Intanto, cerca la linea migliore. Sulla destra della carreggiata, vicina ai cartelloni pubblicitari che fungono da transenne. Lo affianca a sinistra il nostro Matteo Trentin. Fino a ieri, il compito di Trentin era quello di pilotare al rush finale l’australiano Mark Renshaw: che ha tuttavia sempre deluso le attese della squadra, l’Omega Pharma Quick Step orfana di Mark Cavendish. Oggi, Renshaw e Alessandro Petacchi hanno lavorato per Matteo. Sagan e Trentin piombano contemporaneamente sulla linea del traguardo. Trentin crede d’aver perso, si complimenta con Sagan. Ma è un arrivo al fotofinish. E il responso è capovolto. Trentin ha battuto Sagan per tre centimetri, lo spessore di un tubolare.

L’anno scorso aveva trionfato a Lione. Una conferma significativa. E’ giovane, compirà 25 anni il 2 agosto. E’ simpatico, spiritoso: “E’ una vittoria importante non soltanto per me ma per tutta la squadra, con tutta la sfortuna che ci ha colpito: ne abbiamo passatre di tutti i colori, un elenco come quello della spesa…”. Cadute, abbandoni, ferite, guasti meccanici… Quanto a Sagan, sette tappe e mai un piazzamento sotto il quinto posto. Un ruolino di marcia incredibile. Ma anche mai una vittoria. Ci arriva ad un palmo, il primo posto gli sfugge sempre e questo accanimento della sorte rischia di trasformarsi in ossessione. Stavolta, a Nancy è stato lui a perdere. Colpa sua. Che gli serviva quell’azione scriteriata in fin di tappa? Ormai il gruppo era ristretto, e mancavano i migliori sprinter. Con la sua progressione, poteva far polpette degli avversari. Invece ha presunto troppo, tentando l’allungo in un finale già abbastanza convulso (l’americano Talanski è caduto rocambolescamente a centocinquanta metri dal traguardo, per fortuna non ha coinvolto nessuno).

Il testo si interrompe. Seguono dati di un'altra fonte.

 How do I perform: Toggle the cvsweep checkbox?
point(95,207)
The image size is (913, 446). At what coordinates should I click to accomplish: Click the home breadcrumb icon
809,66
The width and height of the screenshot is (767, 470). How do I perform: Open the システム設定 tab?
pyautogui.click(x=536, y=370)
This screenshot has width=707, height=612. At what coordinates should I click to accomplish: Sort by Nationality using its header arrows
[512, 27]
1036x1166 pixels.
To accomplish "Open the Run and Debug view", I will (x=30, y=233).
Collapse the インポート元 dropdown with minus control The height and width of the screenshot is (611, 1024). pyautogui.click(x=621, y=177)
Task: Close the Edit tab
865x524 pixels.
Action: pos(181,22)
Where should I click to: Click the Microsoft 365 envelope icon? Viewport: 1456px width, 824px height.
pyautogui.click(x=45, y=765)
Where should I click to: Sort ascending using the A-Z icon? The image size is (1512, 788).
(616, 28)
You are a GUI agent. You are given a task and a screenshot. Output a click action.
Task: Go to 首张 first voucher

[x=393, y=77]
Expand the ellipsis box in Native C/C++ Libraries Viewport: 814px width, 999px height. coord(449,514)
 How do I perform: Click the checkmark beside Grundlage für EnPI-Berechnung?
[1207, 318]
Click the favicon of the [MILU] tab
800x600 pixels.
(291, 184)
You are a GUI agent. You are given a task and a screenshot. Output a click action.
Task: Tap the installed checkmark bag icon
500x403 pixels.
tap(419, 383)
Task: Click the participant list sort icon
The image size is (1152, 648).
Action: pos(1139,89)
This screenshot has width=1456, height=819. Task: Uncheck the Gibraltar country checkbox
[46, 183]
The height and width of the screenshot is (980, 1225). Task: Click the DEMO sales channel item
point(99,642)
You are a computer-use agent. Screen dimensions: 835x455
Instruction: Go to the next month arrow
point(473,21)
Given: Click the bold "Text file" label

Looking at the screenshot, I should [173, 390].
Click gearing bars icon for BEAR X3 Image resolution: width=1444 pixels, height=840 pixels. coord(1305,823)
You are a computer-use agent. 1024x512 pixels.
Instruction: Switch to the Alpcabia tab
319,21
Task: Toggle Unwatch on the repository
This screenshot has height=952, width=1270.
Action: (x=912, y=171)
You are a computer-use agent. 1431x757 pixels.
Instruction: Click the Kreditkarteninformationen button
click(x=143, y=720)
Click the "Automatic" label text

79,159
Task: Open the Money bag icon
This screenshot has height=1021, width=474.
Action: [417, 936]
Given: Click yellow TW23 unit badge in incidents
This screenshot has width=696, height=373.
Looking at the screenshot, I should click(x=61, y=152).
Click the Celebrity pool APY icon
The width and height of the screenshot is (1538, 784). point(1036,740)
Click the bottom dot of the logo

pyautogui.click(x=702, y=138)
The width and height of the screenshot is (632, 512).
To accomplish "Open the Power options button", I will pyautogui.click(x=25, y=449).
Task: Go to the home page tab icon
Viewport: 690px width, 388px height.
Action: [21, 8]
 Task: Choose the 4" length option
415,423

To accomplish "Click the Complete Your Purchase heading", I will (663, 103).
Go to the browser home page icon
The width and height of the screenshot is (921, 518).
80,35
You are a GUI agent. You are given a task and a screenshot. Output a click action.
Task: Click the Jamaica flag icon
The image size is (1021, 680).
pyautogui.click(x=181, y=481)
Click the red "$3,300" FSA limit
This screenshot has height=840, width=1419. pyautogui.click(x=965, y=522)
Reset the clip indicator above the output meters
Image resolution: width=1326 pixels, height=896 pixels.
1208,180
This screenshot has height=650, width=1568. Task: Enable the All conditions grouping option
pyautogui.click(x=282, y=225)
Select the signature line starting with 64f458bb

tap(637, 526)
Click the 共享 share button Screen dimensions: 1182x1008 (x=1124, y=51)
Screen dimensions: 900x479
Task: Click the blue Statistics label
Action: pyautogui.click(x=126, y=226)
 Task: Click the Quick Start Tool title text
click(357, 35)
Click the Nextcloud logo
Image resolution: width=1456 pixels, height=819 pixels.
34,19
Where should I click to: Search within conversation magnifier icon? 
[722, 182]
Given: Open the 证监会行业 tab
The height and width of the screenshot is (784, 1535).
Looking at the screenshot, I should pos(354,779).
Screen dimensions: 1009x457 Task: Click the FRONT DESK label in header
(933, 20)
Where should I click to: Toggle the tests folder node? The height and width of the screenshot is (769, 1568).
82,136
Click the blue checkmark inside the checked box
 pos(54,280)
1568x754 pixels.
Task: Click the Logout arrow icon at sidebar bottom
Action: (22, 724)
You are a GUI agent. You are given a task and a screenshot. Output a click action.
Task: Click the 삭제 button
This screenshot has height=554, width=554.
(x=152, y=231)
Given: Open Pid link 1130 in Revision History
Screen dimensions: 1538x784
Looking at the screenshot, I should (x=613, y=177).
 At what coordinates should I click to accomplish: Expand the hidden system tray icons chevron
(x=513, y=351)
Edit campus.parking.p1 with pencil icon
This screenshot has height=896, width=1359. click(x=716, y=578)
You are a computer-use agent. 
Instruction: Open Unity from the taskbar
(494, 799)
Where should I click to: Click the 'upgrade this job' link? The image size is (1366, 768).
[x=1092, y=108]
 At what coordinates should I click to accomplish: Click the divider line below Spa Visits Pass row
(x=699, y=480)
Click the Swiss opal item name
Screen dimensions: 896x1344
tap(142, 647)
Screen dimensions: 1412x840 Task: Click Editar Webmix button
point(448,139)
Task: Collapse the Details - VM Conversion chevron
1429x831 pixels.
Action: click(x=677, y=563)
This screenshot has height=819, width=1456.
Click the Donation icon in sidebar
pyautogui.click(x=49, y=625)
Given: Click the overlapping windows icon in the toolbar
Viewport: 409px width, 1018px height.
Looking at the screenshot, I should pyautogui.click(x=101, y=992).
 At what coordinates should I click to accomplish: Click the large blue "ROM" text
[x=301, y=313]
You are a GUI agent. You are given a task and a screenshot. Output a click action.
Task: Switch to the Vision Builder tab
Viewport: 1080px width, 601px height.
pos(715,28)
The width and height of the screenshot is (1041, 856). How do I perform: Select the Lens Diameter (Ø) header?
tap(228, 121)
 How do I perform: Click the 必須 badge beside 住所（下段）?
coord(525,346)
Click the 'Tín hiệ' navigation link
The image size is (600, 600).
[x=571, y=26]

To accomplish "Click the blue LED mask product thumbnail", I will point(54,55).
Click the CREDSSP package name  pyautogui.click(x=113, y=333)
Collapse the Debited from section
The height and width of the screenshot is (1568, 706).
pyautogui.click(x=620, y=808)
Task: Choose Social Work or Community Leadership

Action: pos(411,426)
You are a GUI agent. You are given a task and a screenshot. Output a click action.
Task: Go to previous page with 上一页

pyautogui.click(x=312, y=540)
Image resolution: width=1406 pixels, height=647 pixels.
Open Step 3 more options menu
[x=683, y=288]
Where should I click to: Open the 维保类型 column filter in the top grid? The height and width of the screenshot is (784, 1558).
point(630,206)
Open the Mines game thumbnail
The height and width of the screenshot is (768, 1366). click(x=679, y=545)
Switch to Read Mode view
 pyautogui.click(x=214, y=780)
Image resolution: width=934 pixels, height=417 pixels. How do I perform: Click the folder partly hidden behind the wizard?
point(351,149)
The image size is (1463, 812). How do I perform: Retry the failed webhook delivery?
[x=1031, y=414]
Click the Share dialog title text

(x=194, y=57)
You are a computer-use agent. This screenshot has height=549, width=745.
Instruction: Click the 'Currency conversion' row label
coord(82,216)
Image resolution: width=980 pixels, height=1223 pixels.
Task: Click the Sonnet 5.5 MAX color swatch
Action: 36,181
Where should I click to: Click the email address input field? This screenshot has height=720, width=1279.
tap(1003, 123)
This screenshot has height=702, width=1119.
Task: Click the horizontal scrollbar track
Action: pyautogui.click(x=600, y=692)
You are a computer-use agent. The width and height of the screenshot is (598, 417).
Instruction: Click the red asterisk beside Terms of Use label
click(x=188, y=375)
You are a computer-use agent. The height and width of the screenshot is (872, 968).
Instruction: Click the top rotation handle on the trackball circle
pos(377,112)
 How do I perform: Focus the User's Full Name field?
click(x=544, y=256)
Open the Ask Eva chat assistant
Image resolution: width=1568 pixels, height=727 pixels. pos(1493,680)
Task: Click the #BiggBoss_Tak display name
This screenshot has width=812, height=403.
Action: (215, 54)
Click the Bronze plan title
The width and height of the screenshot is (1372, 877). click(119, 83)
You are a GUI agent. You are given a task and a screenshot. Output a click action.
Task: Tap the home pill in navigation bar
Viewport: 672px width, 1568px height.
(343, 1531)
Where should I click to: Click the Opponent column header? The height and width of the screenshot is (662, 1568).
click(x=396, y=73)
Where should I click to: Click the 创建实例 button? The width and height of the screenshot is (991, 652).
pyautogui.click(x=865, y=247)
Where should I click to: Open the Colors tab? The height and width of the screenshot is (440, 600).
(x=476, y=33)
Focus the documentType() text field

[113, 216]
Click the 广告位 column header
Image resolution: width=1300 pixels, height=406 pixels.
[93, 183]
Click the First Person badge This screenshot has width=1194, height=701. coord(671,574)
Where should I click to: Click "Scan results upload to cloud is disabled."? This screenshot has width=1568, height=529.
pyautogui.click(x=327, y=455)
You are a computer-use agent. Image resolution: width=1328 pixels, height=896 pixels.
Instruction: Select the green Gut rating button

Domani l’attende una tappa nervosa, non lunga – appena 161 chilometri da Tomblaine a Gérardmer. Ma ci sono i primi assaggi dei Vosgi, tre salite negli ultimi ventotto chilometri, con due gran premi della montagna di seconda categoria, mentre il traguardo è classificato terza categoria. Tappa, dunque, da agguati e congiure. Adatta a Valverde e Contador, e pure a Nibali: “Corro giorno per giorno”, dice lui, “Parigi è ancora molto lontana. La maglia gialla è certamente un peso, ma è anche uno stimolo”. Il Tour 2014, insomma, ricomincia questo sabato: la prima settimana di corsa ha già tuttavia morti e feriti, a cominciare da Cavendish e Froome. Ci sono le “mezze montagne” che tanto piacciono agli organizzatori del Tour. Sono salite-verità. Soprattutto lunedì, da Mulhouse a la Planche de Belles Filles, sette gran premi della montagna e un finale maligno, con un’arrampicata di quasi sei chilometri all‘8,5% di pendenza media. Contador, Roche e Valverde non staranno a guardare.